Rich landscapes of Mexican countryside, represented in expressionist works by celebrated Swiss-born Mexican painter Roger von Gunten, will go on display for six weeks at Tbilisi's Museum of Fine Arts starting this Thursday.
Presenting the popular artist's impressions of one's unity with natural surroundings, the exhibition has been aptly titled Eden and will welcome visitors interested in acquainting themselves with Mexican postmodernism.
A preview from Georgian National Museum (GNM) — an umbrella organisation uniting state venues including the Fine Arts Museum — said the selected works would illustrate "chromatism, expressionism and informalism" of the artist's creative career.
Roger von Gunten's 1991 work 'La oscuridad del dia'. Photo: Georgian National Museum.
Born in Zurich, Switzerland, von Gunten studied at the city's School of Arts and Crafts before arriving in Mexico in 1957 and staying in the country.
He studied etching at the Ibero-American University of Mexico City before his preference for rural life meant von Gunten moved to the town of Tepoztlan, south of the capital.

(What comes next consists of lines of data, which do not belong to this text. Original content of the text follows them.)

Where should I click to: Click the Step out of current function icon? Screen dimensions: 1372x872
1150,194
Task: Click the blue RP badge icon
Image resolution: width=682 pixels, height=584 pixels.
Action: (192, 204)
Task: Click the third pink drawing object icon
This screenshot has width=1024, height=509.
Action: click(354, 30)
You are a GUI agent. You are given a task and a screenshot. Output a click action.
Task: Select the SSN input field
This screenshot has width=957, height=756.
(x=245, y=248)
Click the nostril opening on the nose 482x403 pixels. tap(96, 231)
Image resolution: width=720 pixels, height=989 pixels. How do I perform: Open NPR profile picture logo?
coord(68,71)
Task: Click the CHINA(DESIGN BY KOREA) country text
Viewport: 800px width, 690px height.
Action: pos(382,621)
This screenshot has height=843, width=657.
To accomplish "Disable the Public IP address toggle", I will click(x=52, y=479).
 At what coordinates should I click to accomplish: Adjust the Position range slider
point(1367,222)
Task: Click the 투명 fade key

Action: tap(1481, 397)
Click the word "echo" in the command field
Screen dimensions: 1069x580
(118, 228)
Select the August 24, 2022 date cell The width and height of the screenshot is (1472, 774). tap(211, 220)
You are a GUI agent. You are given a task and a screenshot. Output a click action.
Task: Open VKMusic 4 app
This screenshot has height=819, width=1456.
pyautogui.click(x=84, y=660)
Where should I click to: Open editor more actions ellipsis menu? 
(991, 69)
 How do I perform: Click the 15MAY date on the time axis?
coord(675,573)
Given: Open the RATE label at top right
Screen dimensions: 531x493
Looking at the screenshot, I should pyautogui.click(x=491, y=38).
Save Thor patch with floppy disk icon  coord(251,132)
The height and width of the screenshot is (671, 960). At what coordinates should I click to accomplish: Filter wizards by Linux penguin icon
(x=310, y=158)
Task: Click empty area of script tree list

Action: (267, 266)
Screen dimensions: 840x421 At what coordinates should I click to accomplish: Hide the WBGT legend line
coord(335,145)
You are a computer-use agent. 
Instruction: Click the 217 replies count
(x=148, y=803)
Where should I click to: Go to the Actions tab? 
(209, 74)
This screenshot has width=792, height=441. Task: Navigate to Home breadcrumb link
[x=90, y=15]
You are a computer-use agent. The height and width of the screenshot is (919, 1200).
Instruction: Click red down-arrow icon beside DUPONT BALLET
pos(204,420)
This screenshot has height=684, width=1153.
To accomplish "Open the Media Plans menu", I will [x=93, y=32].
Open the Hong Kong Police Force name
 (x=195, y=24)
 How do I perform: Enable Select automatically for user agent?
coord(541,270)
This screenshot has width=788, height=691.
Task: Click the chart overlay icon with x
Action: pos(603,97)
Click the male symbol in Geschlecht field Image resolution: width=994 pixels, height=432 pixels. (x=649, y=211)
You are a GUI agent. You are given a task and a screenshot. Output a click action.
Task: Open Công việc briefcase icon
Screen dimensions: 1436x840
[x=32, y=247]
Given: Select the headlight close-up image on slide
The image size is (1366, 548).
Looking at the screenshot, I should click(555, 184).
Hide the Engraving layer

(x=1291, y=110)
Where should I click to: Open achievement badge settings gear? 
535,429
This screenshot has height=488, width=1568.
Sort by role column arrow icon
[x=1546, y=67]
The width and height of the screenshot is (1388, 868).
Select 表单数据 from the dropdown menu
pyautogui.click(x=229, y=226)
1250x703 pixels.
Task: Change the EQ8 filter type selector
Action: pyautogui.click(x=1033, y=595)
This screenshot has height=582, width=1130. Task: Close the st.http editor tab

The natural environment of the town played a major role in the artist's subsequent works, as acknowledged in the GNM preview for the exhibition.
Von Gunten's work 'La madrugada' will be among the exhibited paintings . Photo: Georgian National Museum.
A release by the museum said working in Tepoztlan represented "spiritual liberation" from the iconographic world for von Gunten, enabling him to immerse himself in the lush greenery which "translates into a fantastic representation of this harmonic coexistence" in the artist's paintings.
Von Gunten was part of Generacion de la Ruptura, a group of artists whose creative work represented the transition from modernism to postmodernism in Mexican artistic tradition. The artist is a recipient of Mexico's 2014 Fine Art Medal.
The exhibition of the painter's works is designed to mark 25 years of diplomatic relations between Georgia and Mexico, and will run at t Shalva Amiranashvili Museum of Fine Arts through September 20.